By Lisa Calick
It can be a confusing time for an employer these days.
President Donald Trump has publicly stated his intent to roll back many of the Obama-era regulations. The new administration has made it clear that one of its primary goals was to repeal the Affordable Care Act. As such, employers were expecting to see changes to the law that would potentially eliminate the employer mandate and/or burdensome reporting requirements. While House leaders withdrew the initial bill, a second attempt at a revised health care bill has since passed, and the Senate has since put together its own version of the bill. It is unclear where this will lead, but at this stage, the Affordable Care Act remains in effect. While the administration may continue to allow federal agencies to provide the regulatory relief allowable, employers must remain compliant with the ACA’s coverage obligations and administrative requirements, such as annual reporting, as well as monitor any fresh decisions launched at the state or local levels.
To prepare your company for other possible changes, here are some policies you may need to keep an eye on:
E-Verify: To keep his promise of harsher immigration laws to his voters, President Trump may mandate E-Verify to all companies, a system used to examine a new hire’s identity information alongside government databases prior to employment, to prevent employers from recruiting those in the United States without legal permission to work. Many critics of this possible regulation raise concerns of confidentiality, application burdens and imprecisions that keep legal immigrants from seeking employment.

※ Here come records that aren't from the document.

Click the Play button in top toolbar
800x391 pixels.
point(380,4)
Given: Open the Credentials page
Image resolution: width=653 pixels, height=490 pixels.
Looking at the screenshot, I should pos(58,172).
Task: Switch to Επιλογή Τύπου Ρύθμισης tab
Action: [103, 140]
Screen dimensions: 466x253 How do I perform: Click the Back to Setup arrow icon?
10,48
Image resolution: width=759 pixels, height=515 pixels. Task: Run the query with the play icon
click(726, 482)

EEOC pay reporting rule: Though President Trump did not mention the Equal Employment Opportunity Commission guidelines on the campaign trail, many observers detail a tighter stance under his administration, which could include revising several regulations. Back in 2016, the EEOC announced that employers must provide data on worker hours and pay by race, sex, and ethnicity to help the organization inspect pay discrimination more intimately. The first reports are due in March of next year and can be a major paperwork hassle, so be sure to plan accordingly. However, there is no certainty that the new administration will in fact require this revised EEO-1 report.

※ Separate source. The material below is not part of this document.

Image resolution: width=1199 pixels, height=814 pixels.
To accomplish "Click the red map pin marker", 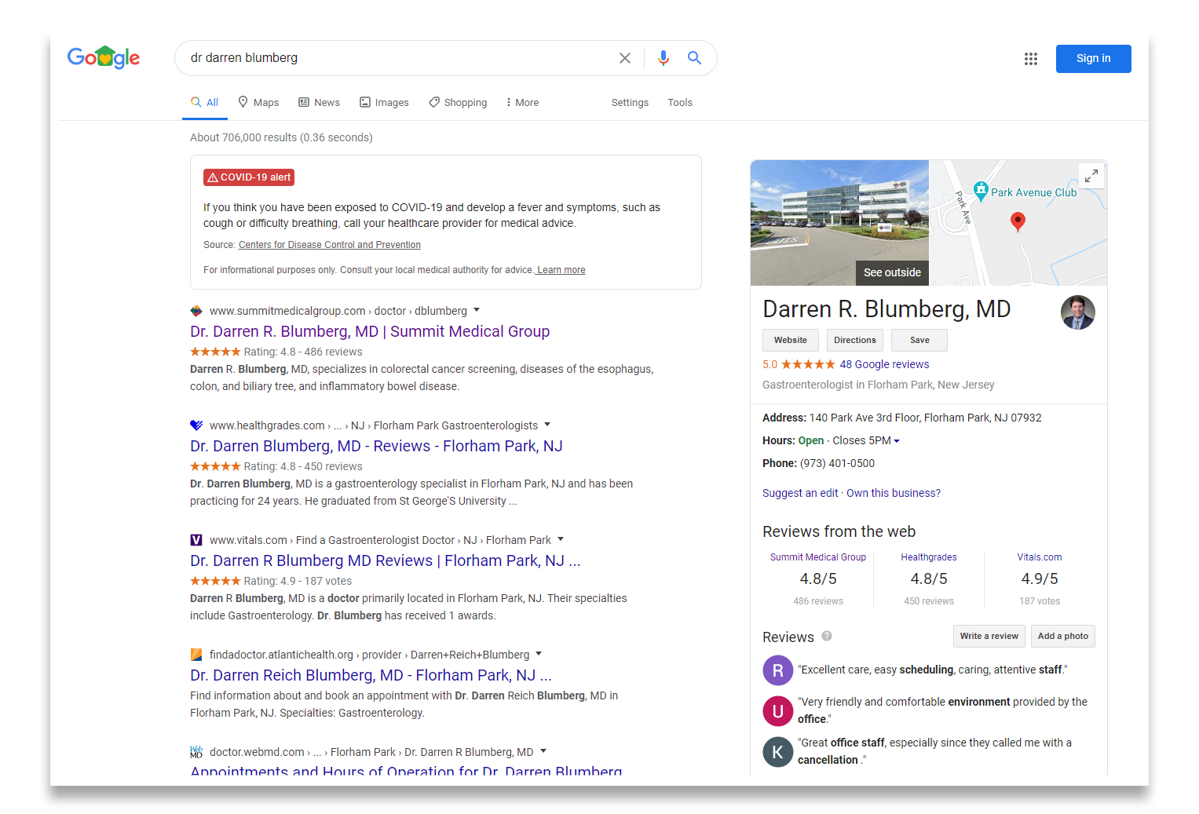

In addition to these modifications, let us not forget other promises that Trump has made: support for paid maternity leave and a desire to reform our H1B visa program.

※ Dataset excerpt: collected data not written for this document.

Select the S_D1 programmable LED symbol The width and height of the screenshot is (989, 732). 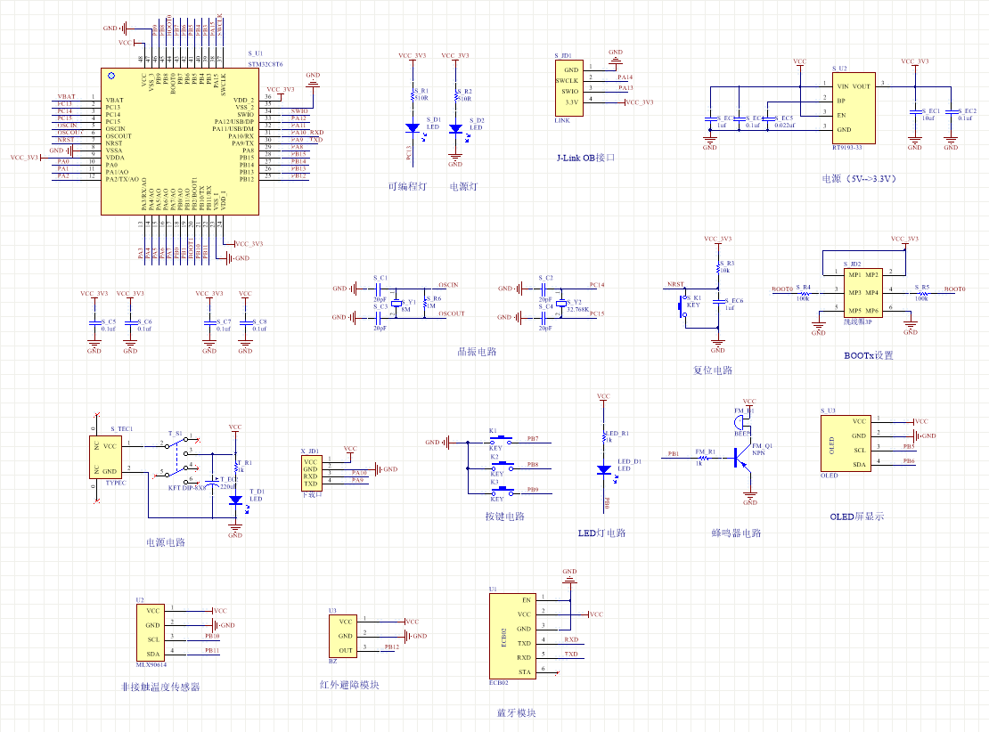click(412, 128)
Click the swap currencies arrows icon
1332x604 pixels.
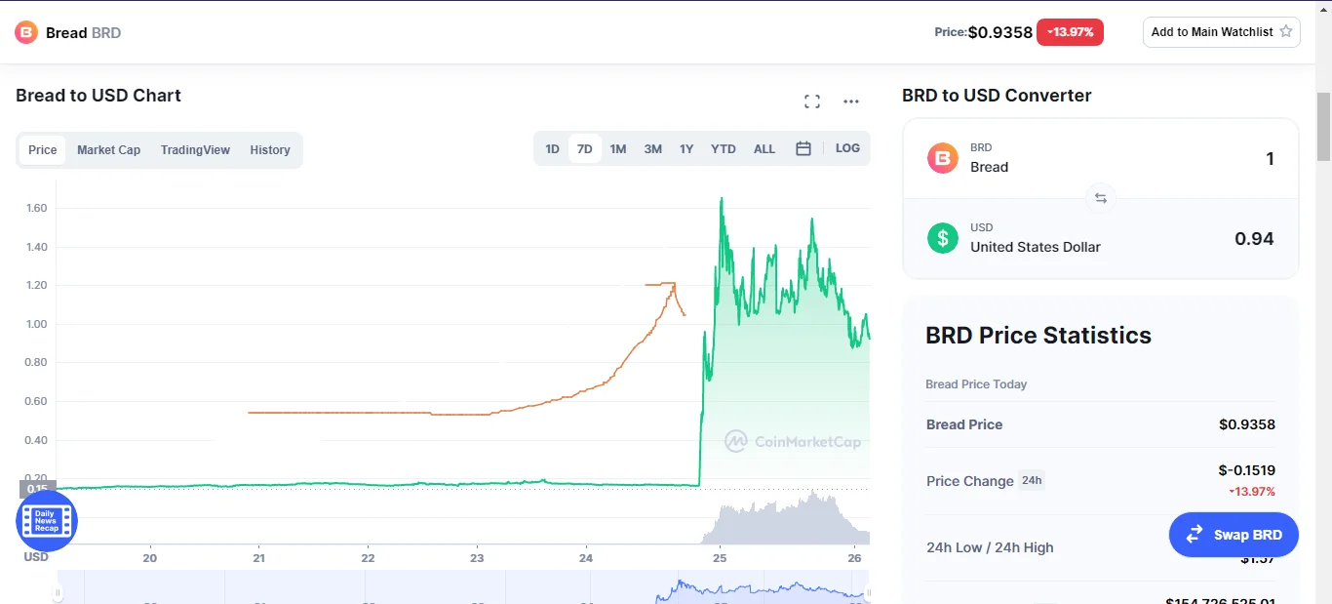tap(1100, 198)
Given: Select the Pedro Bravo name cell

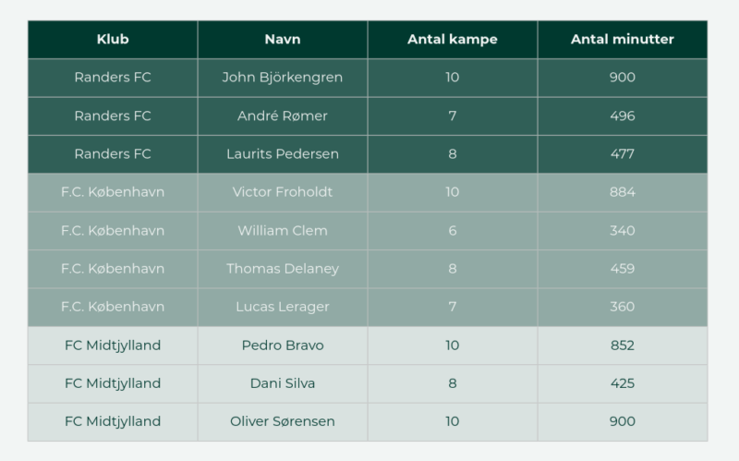Looking at the screenshot, I should click(x=283, y=346).
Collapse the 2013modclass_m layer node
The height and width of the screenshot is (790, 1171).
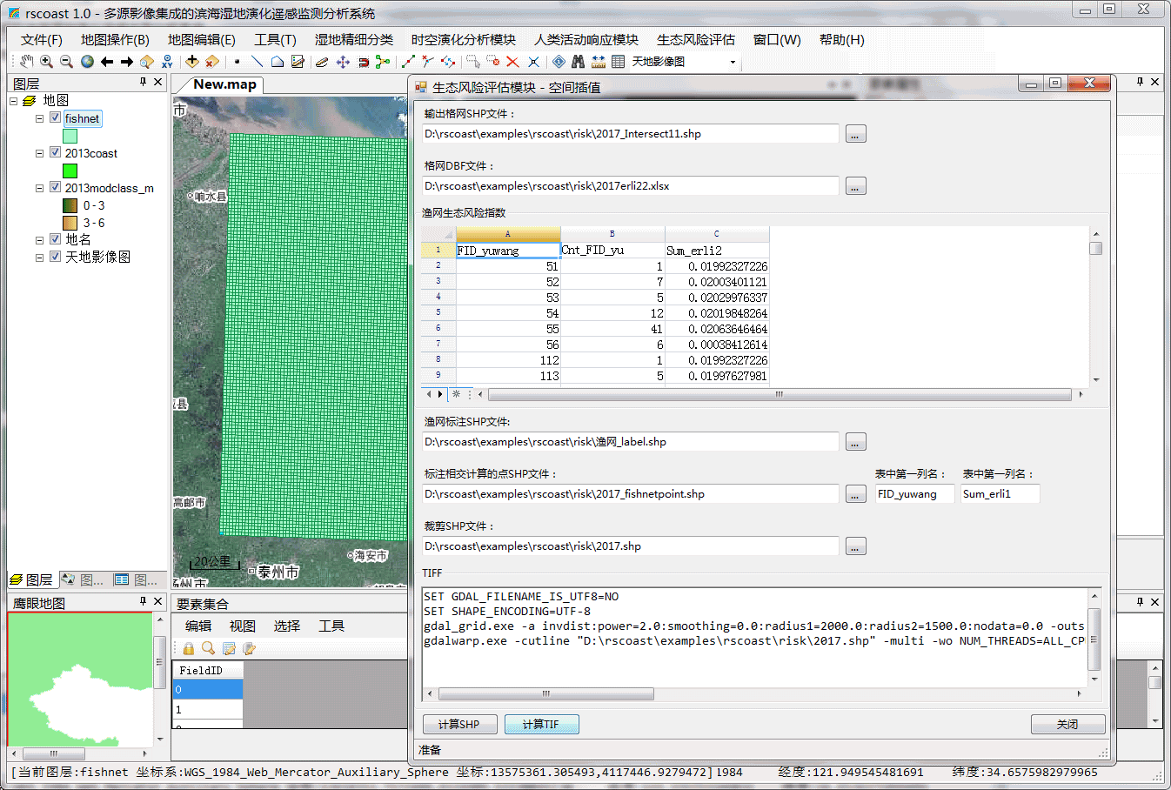39,188
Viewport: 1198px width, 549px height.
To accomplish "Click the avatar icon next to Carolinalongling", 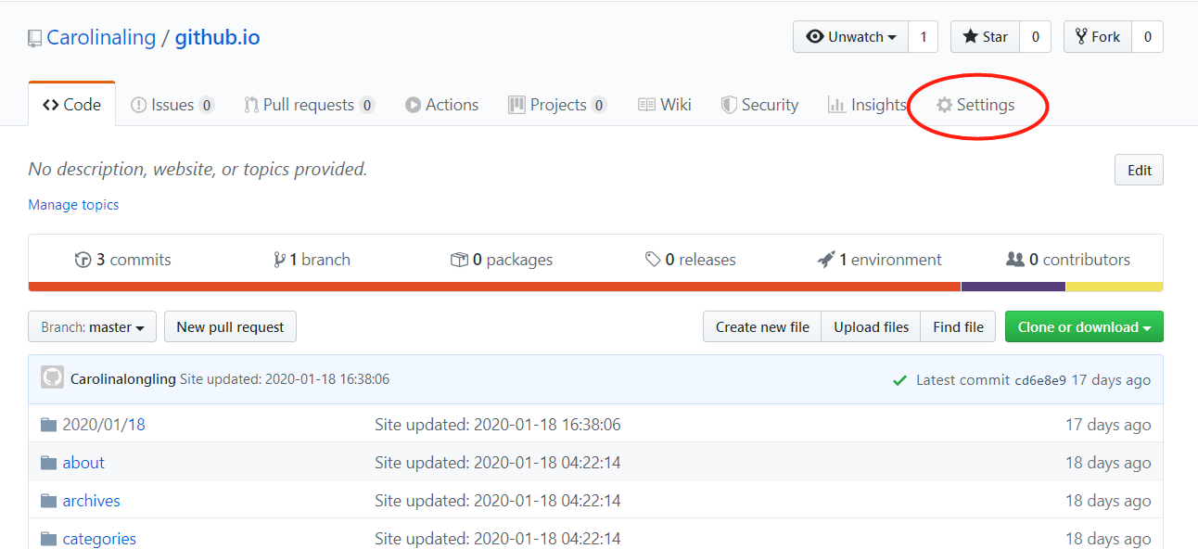I will [53, 377].
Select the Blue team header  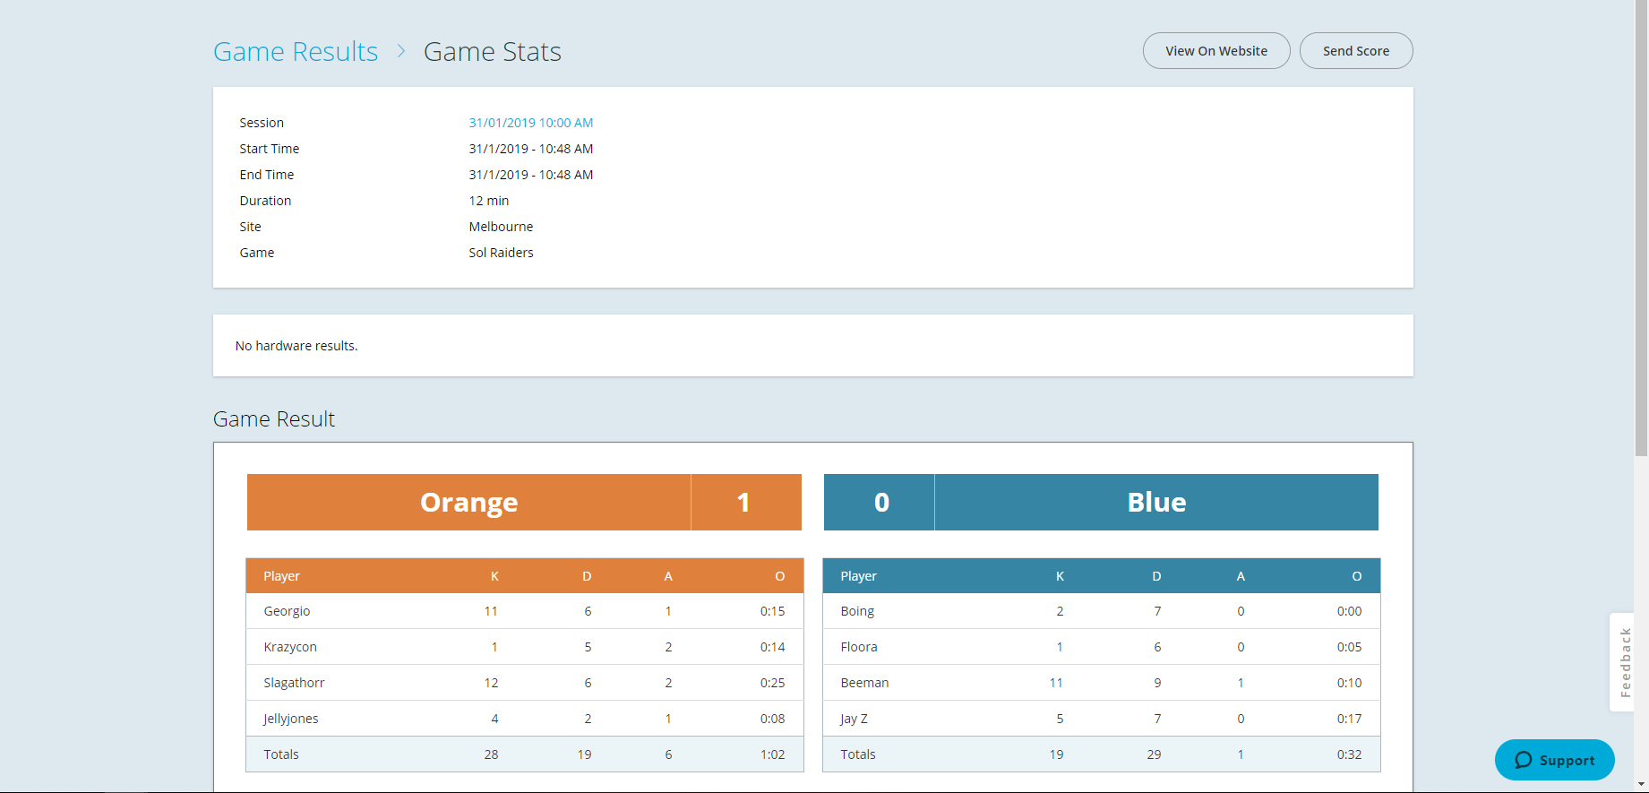[1156, 503]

Beyond these potential changes that may impact companies nationwide, there are other changes to watch at the state and local level.
On Jan. 1, 2018, New York will become the fourth state to offer paid family leave as a benefit to employees working in the state. Currently, California, New Jersey and Rhode Island offer such programs. Benefits will be funded through employee-paid deductions and administered through the respective disability programs. Employers should be proactive in this regard and reach out to their payroll providers and disability carriers to ensure they are prepared to roll this out. Additionally, New York City recently signed into law a bill that, as of October 1, 2017, prohibits employers from asking job applicants about their salary history during any state of the hiring process (including employment applications). The goal of this legislation is to combat the pay gap that may exist between men and women due to unfair pay practices at previous places
What’s more, with this administration seeking greater control at the state level, it is imperative to observe local employment law initiatives and modifications. For employers that maintain office locations in multiple states, it is crucial that they are familiar with labor laws that exist in those particular locations. State and local lawmakers are also raising other legislative proposals, such as paid sick and family leave, pay equity, gender identity, Ban the Box (eliminating the box on employment applications that asks about criminal convictions), right-to-work, medical and recreational marijuana.
Though there are plenty of rulings to come under President Trump, it seems that states are taking matters into their own hands and are implementing laws that are best suited to them. Be sure to pay close attention to these changes and their impact on your company.
As Director of Human Resources, Lisa Calick is responsible for all human capital strategies at Wiss including workforce planning, talent management, learning and development, compensation and employee relations. If you would like to contact Lisa, you may reach her at firstname.lastname@example.org or at 973.994.9400.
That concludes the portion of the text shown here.